TASK INPUTS =
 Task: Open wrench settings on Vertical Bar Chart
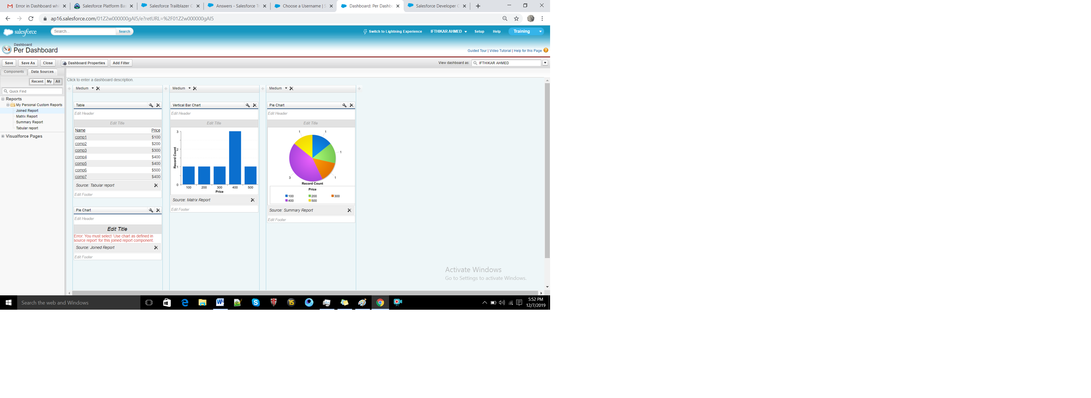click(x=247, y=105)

--

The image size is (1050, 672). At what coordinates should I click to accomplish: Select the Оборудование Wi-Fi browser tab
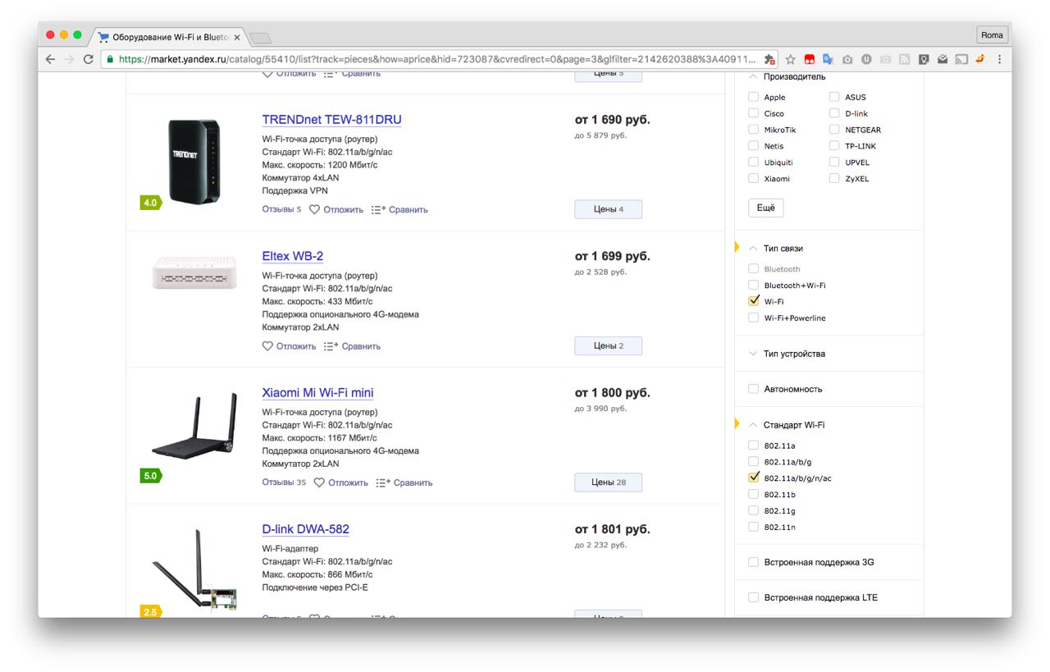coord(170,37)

==

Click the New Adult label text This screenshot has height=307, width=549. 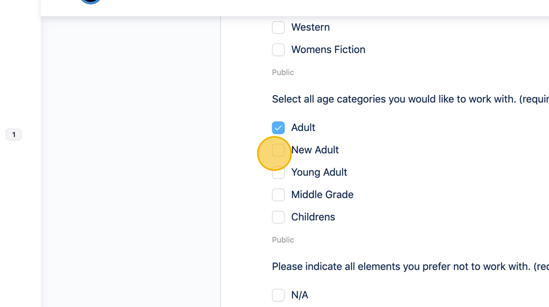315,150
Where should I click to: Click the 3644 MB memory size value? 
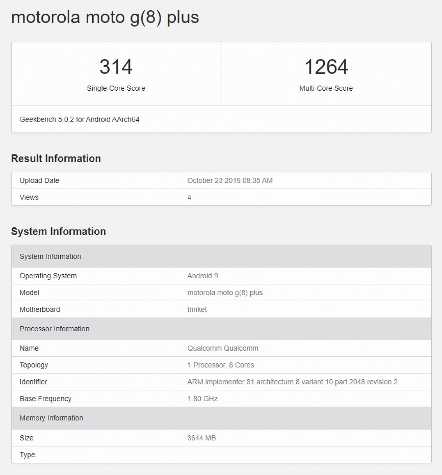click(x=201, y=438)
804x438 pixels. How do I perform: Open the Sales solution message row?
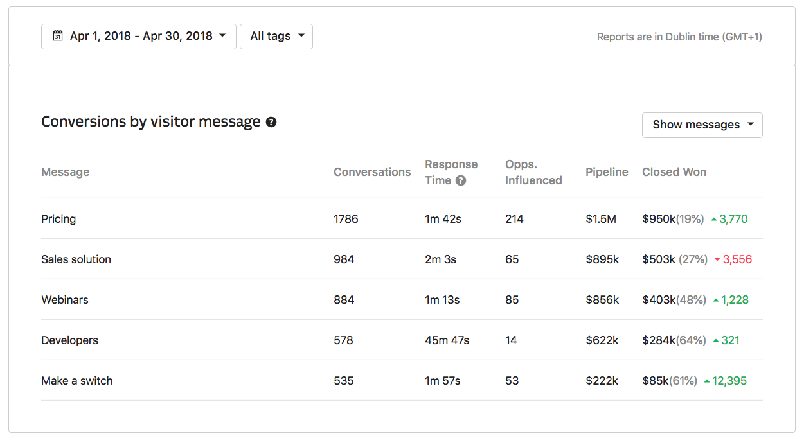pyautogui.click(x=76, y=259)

TASK INSTRUCTIONS = Count the lines in the entries above that contain the word "size" and reply with that number alone.

RESULT OF THE EXERCISE = 2